#### Exercise details
Duplicate the lines of the listing that start with the line containing "This screenshot has" and continue through the end of the listing, including both ends. Omit the pictures from your copy.
________________
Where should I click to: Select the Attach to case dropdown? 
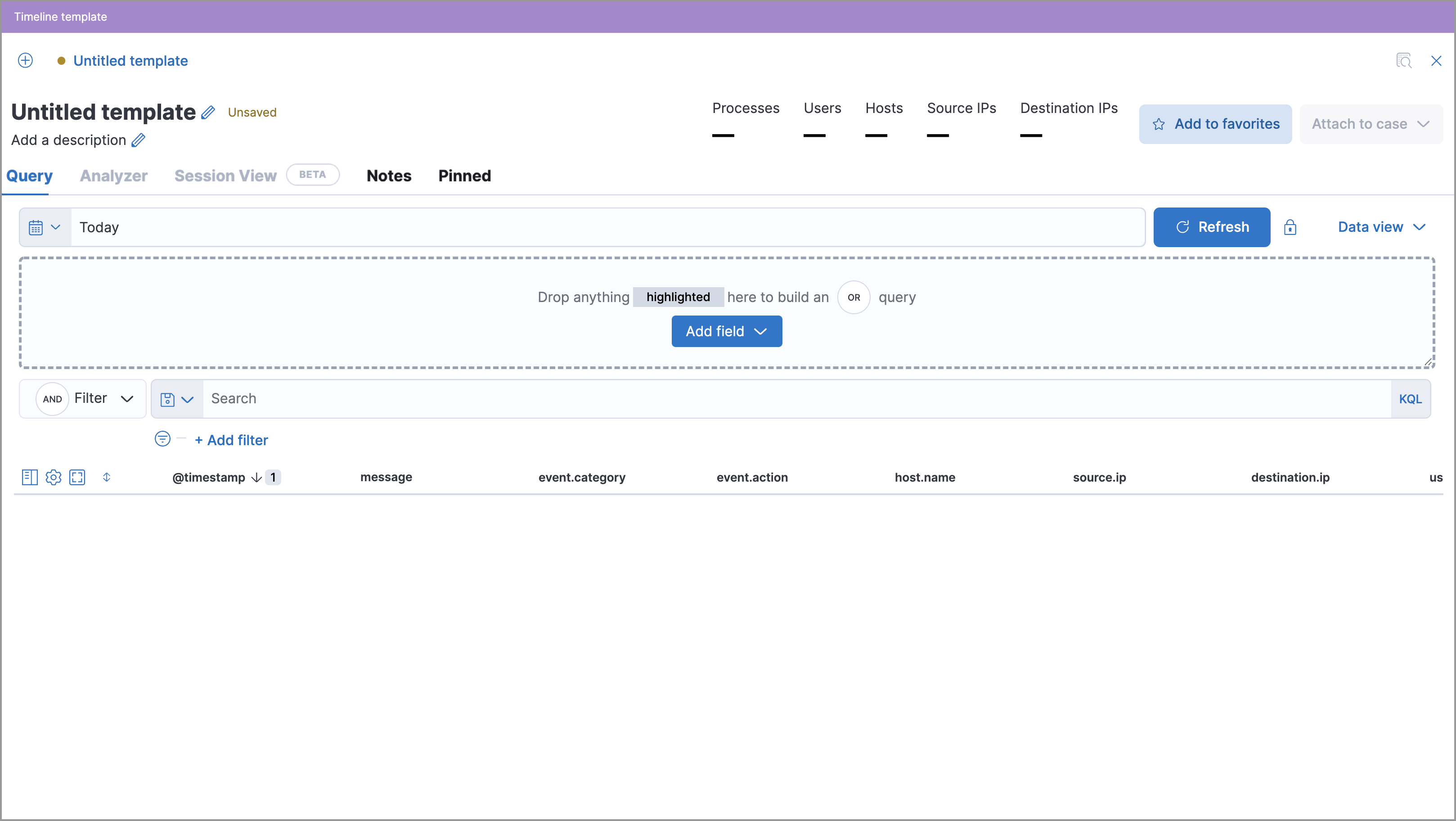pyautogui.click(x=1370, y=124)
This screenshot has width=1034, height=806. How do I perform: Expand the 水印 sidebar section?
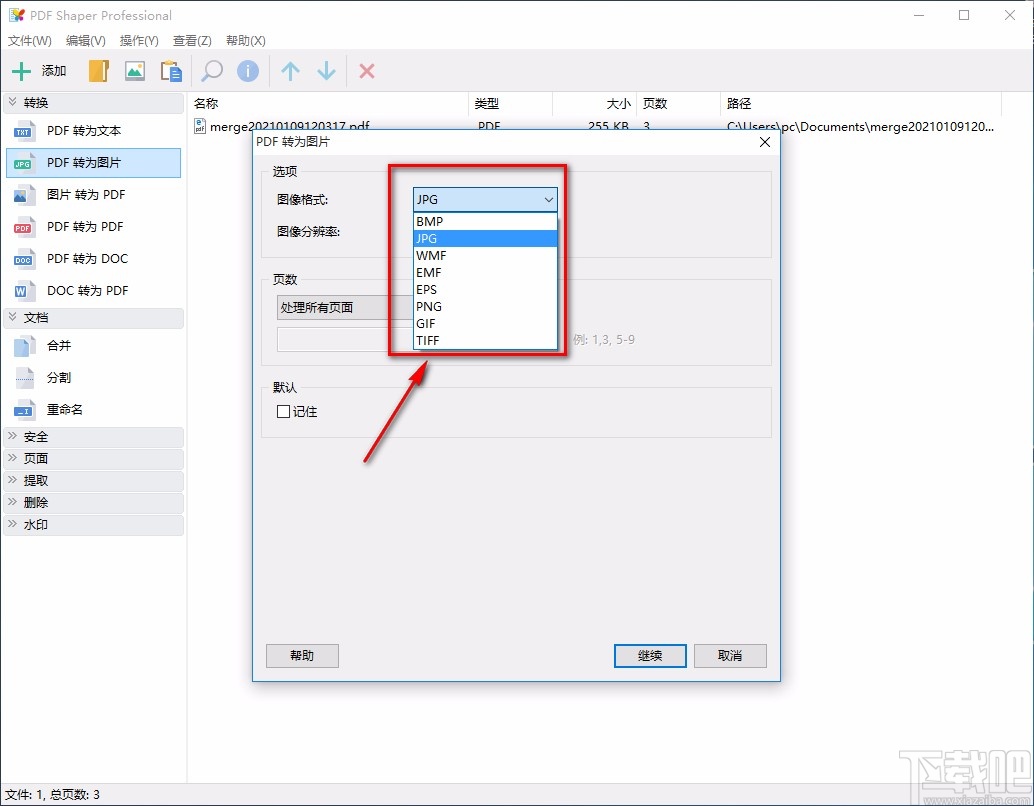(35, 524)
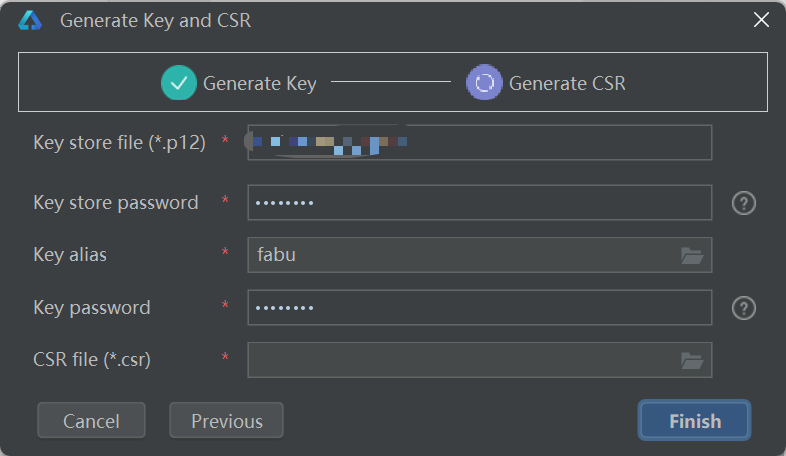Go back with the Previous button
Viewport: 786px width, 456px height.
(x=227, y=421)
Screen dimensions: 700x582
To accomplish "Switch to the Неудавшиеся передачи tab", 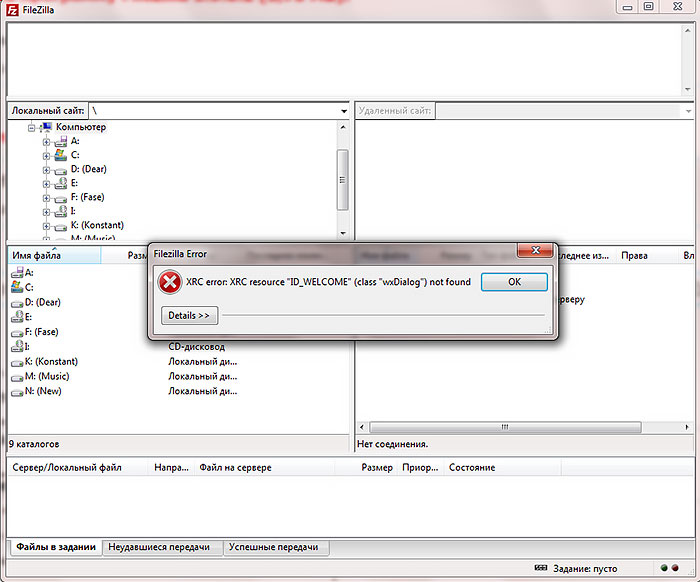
________________
#### Result for this exercise
This screenshot has width=1034, height=806. How do I perform: Expand the 水印 sidebar section?
(35, 524)
Go back with the Previous button
Viewport: 786px width, 456px height.
(x=227, y=421)
Screen dimensions: 700x582
To accomplish "Switch to the Неудавшиеся передачи tab", 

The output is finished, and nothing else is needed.